Task brief - Repeat precisely the span of lines below that opens with the line containing "Screen dimensions: 712x804" and closes with the line containing "Given: Click inside the Google search box", both included.

Data supplied Start Marker

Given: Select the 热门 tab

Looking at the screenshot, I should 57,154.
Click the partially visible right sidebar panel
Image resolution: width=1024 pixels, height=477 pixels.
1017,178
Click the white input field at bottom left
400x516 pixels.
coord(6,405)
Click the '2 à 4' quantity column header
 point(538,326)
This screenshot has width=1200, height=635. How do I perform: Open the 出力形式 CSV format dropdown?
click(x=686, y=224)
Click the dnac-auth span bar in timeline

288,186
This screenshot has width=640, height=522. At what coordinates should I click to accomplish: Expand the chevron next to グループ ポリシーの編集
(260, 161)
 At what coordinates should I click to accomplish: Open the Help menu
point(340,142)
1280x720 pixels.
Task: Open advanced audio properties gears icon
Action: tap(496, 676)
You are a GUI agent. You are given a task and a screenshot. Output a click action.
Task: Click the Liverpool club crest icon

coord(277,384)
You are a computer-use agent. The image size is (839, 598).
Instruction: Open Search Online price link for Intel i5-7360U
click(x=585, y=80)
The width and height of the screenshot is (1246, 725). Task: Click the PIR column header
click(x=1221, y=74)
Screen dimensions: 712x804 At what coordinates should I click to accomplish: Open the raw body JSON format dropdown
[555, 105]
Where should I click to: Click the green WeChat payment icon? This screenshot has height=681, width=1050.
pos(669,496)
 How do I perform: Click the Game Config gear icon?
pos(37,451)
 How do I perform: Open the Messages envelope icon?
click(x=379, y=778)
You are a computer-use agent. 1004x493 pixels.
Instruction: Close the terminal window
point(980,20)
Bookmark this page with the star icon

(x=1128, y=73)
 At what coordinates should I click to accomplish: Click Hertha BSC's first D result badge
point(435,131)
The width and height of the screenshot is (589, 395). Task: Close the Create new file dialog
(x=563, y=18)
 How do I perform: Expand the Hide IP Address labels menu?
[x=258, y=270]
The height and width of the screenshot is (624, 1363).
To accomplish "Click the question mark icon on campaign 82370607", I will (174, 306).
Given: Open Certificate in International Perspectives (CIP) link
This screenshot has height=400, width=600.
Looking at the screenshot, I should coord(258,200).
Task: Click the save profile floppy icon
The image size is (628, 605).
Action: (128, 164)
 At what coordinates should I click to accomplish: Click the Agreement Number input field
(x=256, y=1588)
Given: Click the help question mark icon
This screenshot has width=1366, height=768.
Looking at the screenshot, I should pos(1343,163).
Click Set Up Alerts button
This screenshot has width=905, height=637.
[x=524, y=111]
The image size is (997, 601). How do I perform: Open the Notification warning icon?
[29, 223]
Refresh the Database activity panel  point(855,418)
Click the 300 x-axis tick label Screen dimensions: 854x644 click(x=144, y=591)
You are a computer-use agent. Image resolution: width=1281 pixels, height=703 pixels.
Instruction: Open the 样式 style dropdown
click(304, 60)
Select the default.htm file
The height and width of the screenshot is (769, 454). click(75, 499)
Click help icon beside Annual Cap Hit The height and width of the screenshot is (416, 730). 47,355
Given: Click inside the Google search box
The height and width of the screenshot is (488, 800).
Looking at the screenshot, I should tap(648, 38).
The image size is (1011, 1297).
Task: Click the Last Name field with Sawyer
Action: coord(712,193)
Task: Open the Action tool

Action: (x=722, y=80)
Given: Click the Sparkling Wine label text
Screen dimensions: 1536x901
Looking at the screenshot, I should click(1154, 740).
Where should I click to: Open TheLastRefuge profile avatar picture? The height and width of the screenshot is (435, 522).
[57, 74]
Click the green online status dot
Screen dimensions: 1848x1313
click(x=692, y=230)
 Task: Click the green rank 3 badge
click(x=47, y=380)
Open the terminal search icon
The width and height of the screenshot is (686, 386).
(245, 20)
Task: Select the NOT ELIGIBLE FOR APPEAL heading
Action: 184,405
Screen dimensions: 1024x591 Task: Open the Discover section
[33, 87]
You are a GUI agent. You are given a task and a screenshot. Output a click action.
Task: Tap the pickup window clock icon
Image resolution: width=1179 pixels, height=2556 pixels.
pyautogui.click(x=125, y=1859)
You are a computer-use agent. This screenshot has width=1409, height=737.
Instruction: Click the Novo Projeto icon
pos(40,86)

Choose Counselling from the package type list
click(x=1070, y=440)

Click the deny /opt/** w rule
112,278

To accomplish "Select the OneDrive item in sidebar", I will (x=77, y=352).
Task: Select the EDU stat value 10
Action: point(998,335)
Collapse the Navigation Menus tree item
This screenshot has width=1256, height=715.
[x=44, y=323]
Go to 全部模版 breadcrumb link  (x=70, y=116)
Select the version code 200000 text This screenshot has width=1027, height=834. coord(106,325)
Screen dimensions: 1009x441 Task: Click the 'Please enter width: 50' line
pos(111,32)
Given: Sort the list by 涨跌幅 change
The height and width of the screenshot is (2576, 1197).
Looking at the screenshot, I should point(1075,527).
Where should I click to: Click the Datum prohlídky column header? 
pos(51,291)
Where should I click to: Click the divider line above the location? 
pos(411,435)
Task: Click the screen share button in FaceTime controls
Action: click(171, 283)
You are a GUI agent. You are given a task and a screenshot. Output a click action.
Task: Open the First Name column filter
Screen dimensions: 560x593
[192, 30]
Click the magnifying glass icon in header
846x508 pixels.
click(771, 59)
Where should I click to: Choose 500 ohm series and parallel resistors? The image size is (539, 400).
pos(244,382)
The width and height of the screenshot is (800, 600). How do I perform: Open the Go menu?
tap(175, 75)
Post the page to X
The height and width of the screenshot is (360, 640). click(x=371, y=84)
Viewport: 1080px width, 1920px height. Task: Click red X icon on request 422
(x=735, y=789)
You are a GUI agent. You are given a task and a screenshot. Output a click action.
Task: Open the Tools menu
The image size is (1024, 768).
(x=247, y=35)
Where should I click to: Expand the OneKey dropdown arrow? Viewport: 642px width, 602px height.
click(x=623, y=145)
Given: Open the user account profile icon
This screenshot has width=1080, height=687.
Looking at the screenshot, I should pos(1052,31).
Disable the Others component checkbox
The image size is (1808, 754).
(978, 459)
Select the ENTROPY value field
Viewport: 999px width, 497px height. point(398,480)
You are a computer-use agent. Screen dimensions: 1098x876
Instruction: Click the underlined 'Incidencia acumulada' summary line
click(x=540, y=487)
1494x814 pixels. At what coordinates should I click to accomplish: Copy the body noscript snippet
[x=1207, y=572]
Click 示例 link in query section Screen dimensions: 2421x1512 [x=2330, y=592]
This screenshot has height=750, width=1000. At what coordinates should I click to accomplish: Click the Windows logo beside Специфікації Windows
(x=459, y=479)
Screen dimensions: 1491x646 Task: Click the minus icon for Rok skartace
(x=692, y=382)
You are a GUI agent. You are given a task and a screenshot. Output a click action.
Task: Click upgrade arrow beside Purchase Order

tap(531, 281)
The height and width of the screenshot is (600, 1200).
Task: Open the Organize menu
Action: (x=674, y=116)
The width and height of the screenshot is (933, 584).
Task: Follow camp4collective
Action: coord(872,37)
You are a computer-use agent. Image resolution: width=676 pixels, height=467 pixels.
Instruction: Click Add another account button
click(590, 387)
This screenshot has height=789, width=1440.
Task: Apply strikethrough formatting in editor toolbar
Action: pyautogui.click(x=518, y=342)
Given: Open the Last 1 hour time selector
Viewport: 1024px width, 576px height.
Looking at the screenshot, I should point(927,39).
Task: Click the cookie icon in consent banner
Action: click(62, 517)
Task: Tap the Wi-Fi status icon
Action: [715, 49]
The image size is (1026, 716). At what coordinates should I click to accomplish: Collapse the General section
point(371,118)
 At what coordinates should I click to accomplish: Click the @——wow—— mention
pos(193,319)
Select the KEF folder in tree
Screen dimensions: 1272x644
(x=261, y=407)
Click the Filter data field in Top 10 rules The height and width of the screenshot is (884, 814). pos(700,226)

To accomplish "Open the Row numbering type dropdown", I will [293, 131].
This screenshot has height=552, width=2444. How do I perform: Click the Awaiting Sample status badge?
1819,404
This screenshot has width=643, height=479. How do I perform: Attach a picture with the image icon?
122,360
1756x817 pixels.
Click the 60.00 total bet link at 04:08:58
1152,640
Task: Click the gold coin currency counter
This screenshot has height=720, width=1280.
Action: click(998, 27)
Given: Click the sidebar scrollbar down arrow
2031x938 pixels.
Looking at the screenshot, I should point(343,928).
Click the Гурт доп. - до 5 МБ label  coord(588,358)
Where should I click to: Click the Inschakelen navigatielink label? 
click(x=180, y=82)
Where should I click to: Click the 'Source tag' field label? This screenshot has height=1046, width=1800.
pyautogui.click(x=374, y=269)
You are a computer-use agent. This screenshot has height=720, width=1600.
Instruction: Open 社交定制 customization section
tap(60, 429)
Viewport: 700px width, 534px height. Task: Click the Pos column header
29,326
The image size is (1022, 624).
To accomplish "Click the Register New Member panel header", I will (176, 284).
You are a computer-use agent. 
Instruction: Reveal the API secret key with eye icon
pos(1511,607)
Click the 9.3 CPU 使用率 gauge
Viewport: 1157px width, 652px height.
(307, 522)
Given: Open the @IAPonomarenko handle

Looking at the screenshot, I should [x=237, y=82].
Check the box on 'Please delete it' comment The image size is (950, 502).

Data supplied End Marker

Exercise answer -
Screen dimensions: 712x804 At what coordinates should I click to accomplish: Open the raw body JSON format dropdown
[555, 105]
Where should I click to: Click the green WeChat payment icon? This screenshot has height=681, width=1050.
pos(669,496)
 How do I perform: Click the Game Config gear icon?
pos(37,451)
 How do I perform: Open the Messages envelope icon?
click(x=379, y=778)
You are a computer-use agent. 1004x493 pixels.
Instruction: Close the terminal window
point(980,20)
Bookmark this page with the star icon

(x=1128, y=73)
 At what coordinates should I click to accomplish: Click Hertha BSC's first D result badge
point(435,131)
The width and height of the screenshot is (589, 395). Task: Close the Create new file dialog
(x=563, y=18)
 How do I perform: Expand the Hide IP Address labels menu?
[x=258, y=270]
The height and width of the screenshot is (624, 1363).
To accomplish "Click the question mark icon on campaign 82370607", I will (174, 306).
Given: Open Certificate in International Perspectives (CIP) link
This screenshot has height=400, width=600.
Looking at the screenshot, I should coord(258,200).
Task: Click the save profile floppy icon
The image size is (628, 605).
Action: (128, 164)
 At what coordinates should I click to accomplish: Click the Agreement Number input field
(x=256, y=1588)
Given: Click the help question mark icon
This screenshot has width=1366, height=768.
Looking at the screenshot, I should pos(1343,163).
Click Set Up Alerts button
This screenshot has width=905, height=637.
[x=524, y=111]
The image size is (997, 601). How do I perform: Open the Notification warning icon?
[29, 223]
Refresh the Database activity panel  point(855,418)
Click the 300 x-axis tick label Screen dimensions: 854x644 click(x=144, y=591)
You are a computer-use agent. Image resolution: width=1281 pixels, height=703 pixels.
Instruction: Open the 样式 style dropdown
click(304, 60)
Select the default.htm file
The height and width of the screenshot is (769, 454). click(75, 499)
Click help icon beside Annual Cap Hit The height and width of the screenshot is (416, 730). 47,355
Given: Click inside the Google search box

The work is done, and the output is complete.